Much has changed in the leather community since Sunny took her first submissive in 1970, long before she became aware that a leather community even existed. Since then, she founded Minnesota Bondage, Twin Cities Female Dominants, and Twin Cities F/m Domestic Discipline, and co-founded both the Lodge of Athenor and the Kinky Poets Alliance.

Sunny prefers one long-term submissive at a time—either male or female—but will occasionally introduce others to the dark paradise of D/s and bdsm. She believes we all have a responsibility to share our accumulated r/t experience with the burgeoning numbers of newcomers attracted to our community by the Internet, and to that end invites you to visit Minneapolis in April next year for the international Leather Leadership Conference XI—The Art of Sharing Power. See www.leatherleadership.org/llc11/

Do you believe in 24/7 D/s? Why?
I do believe in 24/7 D/s; for me it is the best way to be in an intimate relationship. By 24/7 D/s I do not mean 24/7 sceneing but rather that I can call scene anytime, 24/7. It also seems to me that it’s possible to be in a 24/7 D/s relationship without living together as long as the proper foundation has been laid and the relationship is given the proper maintenance. I have found distance relationships to be difficult.

Where does sex fit in with your opinions of BDSM - D/s?
Sexuality is integral to bdsm, although sex is not. I would say that for me, the reverse is true—bdsm is integral to sex. I started having orgasms when I was 14 years old and I have never had an orgasm without thinking or doing bdsm. Never. Not once.

Do you use toys? If so, what is your favourite toy, and why?
Most people know me for my use of the cane, but the strap is currently my favorite implement. I like the fact that there is some skill to using it, to laying it flat every time and not wrapping, and it fits my domestic orientation. I am also enthralled with the loud crack it makes as it lands on the submissive’s bottom.

Do you believe a D/s relationship should be symbiotic, or is it all about your needs?
It must be symbiotic. No healthy individual would consent to remain in a relationship that didn’t meet her or his needs. The key, then, is to engage with a submissive who derives much of her or his satisfaction from meeting my needs. Since I prefer a submissive who brings a great deal of personal power to the dynamic, some patience may be required as that person begins to readjust her or his priorities. Work or career, spiritual pursuits, the raising of children and so forth are areas with which I do not interfere; but generally that leaves a wide range of time, interests and activities that slowly move into synch with mine.

Do you think long term couples should continue to adhere to limits and safewords or should they work to eliminate them?
I’m not sure what should be done, mainly because D/s is so very particular to the individuals involved. Even in a close, long-term relationship, the submissive may need to convey to the Dominant that something unusual is happening—an asthma attack or leg cramp or whatever—and a safeword would seem to be the perfect means of signaling the seriousness of the matter.

In my first relationship, which lasted 19 years, we didn’t use safewords because we didn’t know what they were, and neither of us knew anything of the other’s limits, another foreign concept.

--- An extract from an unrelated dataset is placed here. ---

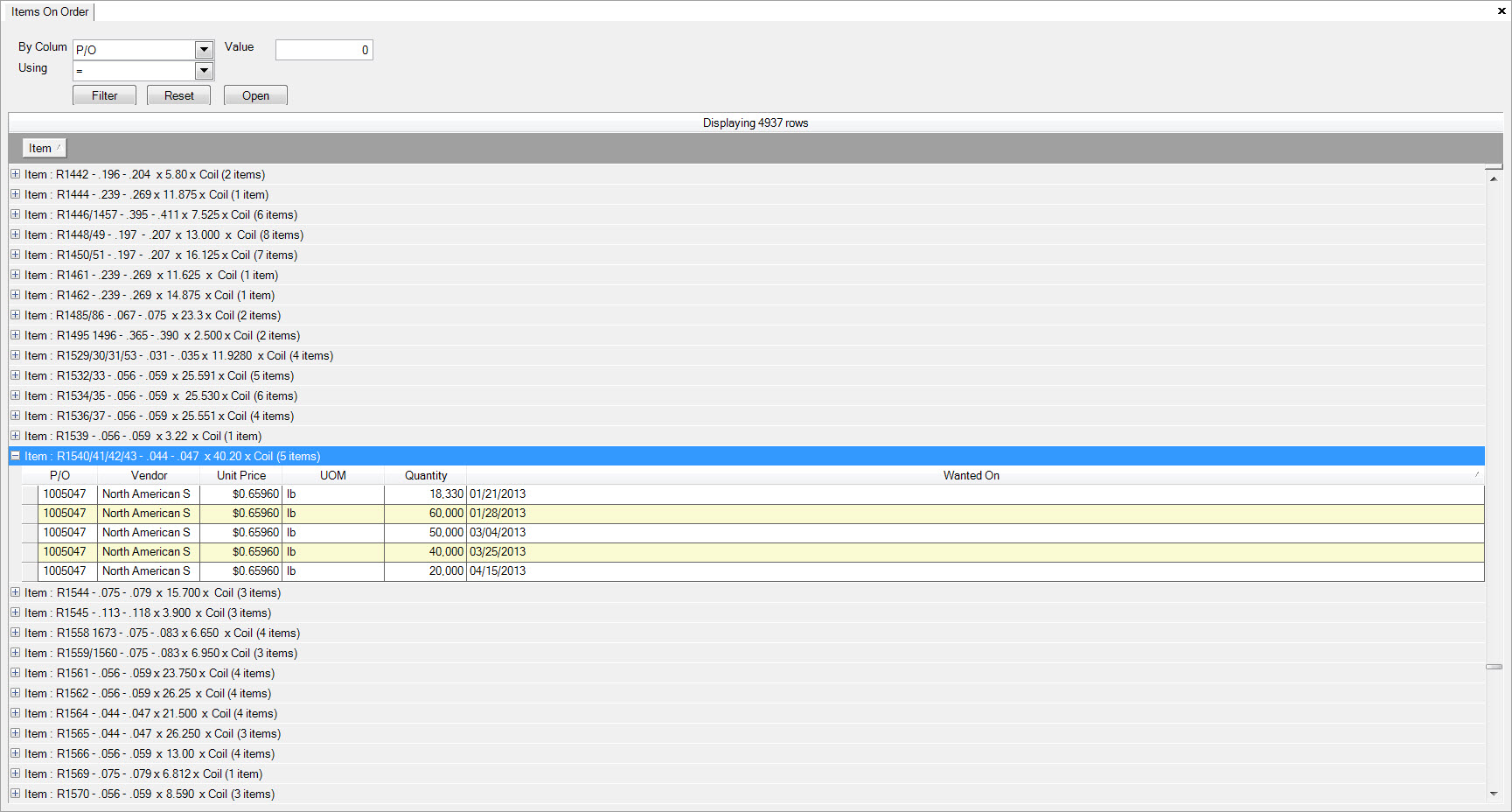Expand the R1529/30/31/53 item group
This screenshot has width=1512, height=812.
click(15, 355)
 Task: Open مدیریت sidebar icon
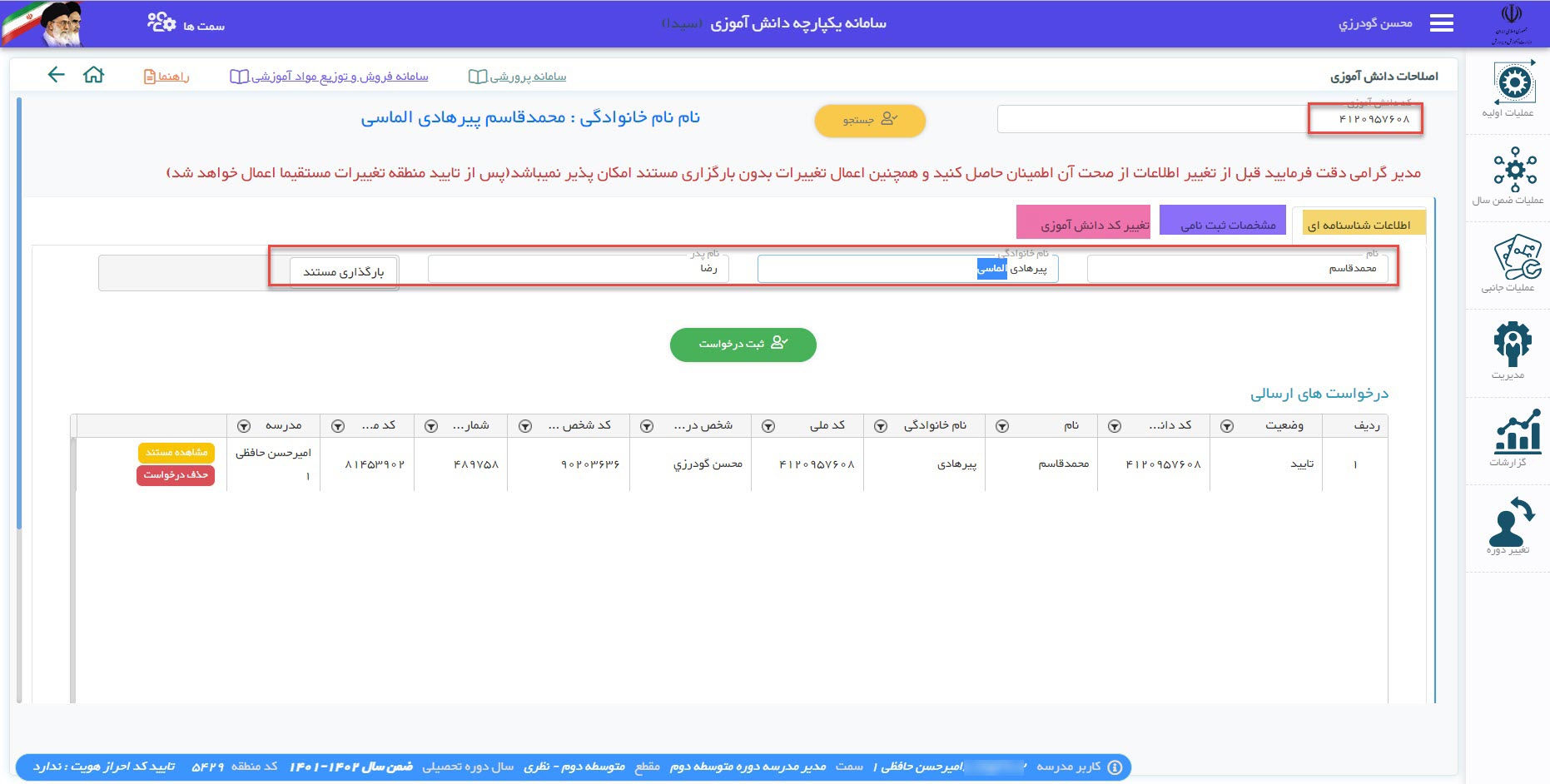[x=1513, y=345]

It was primarily an sm relationship with D/s overtones. Over time I came to understand that what I sought was TPE and began to use sm mostly to validate submission. In my last relationship, I insisted my submissive have a safeword, but as it turned out, he never used it.

Somehow it doesn’t seem right, but I occasionally wonder about the technique a fellow Dominant claims to use, which is to bring a submissive immediately to the point of using a safeword the first time they play so there is never any false pride to prevent it from being used again.

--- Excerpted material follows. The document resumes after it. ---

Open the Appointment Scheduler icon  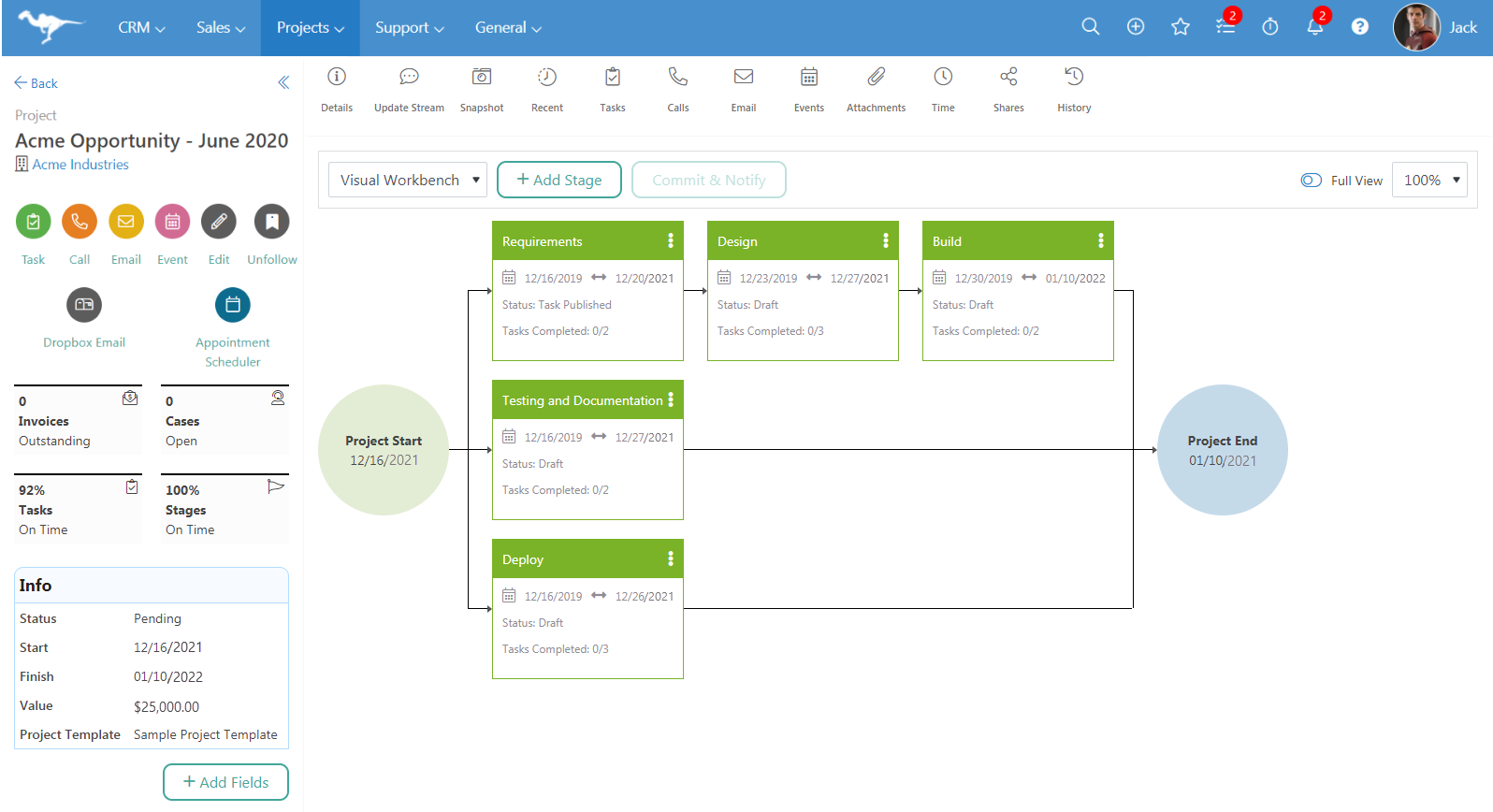233,305

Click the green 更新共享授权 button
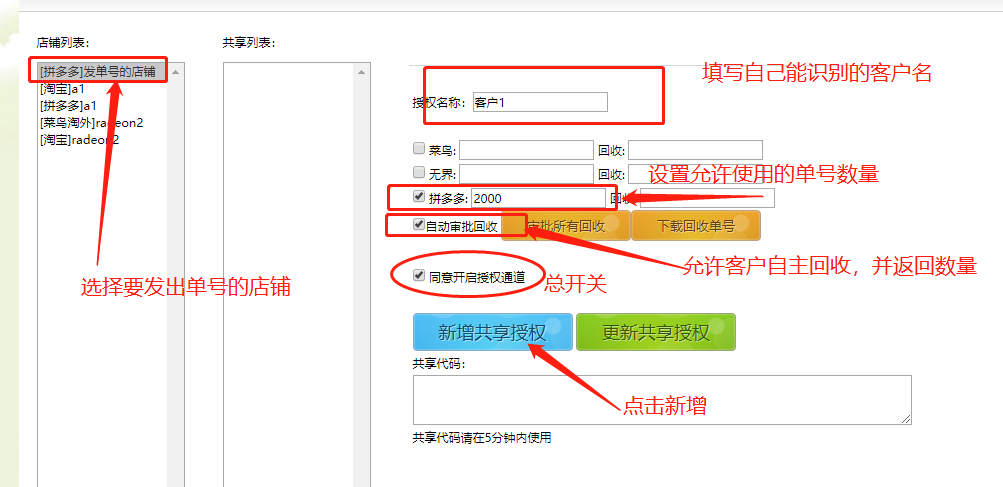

As for limits, I am very impatient with Dominants who claim to push everyone’s limits. What’s the point of a limit if it isn’t sacred?

I understand TPE is different, but TPE is not to be entered into lightly or quickly. Personally, I find it pleasing to be given the right to use a particular power that I may never even want to use. In my past relationships, once limits have been explored in conversation and perhaps even in practice, they are abandoned. But I respect the need for those limits and unless they are erotically charged, I rarely toy with them.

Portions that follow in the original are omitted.